= WHAT YOU SHOULD DO =
Rewrite the listing below as a numbered list, one line per item, leaving out the blank lines.

§ §

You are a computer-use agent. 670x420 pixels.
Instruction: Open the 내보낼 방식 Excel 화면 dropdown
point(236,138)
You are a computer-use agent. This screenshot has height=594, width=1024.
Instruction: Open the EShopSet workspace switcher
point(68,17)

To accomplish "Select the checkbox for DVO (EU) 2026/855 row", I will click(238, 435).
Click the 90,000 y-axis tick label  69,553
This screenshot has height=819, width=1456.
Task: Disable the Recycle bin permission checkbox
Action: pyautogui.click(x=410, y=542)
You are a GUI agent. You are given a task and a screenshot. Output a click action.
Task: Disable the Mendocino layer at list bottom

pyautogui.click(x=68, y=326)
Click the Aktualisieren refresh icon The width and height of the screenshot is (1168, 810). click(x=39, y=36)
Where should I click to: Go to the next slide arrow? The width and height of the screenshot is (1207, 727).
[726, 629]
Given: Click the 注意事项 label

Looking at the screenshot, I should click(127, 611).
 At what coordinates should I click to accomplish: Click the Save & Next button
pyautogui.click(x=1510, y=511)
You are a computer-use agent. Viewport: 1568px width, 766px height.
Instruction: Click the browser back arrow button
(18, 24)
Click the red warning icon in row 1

§ §

= SOLUTION TO THIS PROBLEM =
1. You are a computer-use agent. 670x420 pixels.
2. Instruction: Open the 내보낼 방식 Excel 화면 dropdown
3. point(236,138)
4. You are a computer-use agent. This screenshot has height=594, width=1024.
5. Instruction: Open the EShopSet workspace switcher
6. point(68,17)
7. To accomplish "Select the checkbox for DVO (EU) 2026/855 row", I will click(238, 435).
8. Click the 90,000 y-axis tick label  69,553
9. This screenshot has height=819, width=1456.
10. Task: Disable the Recycle bin permission checkbox
11. Action: pyautogui.click(x=410, y=542)
12. You are a GUI agent. You are given a task and a screenshot. Output a click action.
13. Task: Disable the Mendocino layer at list bottom
14. pyautogui.click(x=68, y=326)
15. Click the Aktualisieren refresh icon The width and height of the screenshot is (1168, 810). click(x=39, y=36)
16. Where should I click to: Go to the next slide arrow? The width and height of the screenshot is (1207, 727).
17. [726, 629]
18. Given: Click the 注意事项 label
19. Looking at the screenshot, I should click(127, 611).
20.  At what coordinates should I click to accomplish: Click the Save & Next button
21. pyautogui.click(x=1510, y=511)
22. You are a computer-use agent. Viewport: 1568px width, 766px height.
23. Instruction: Click the browser back arrow button
24. (18, 24)
25. Click the red warning icon in row 1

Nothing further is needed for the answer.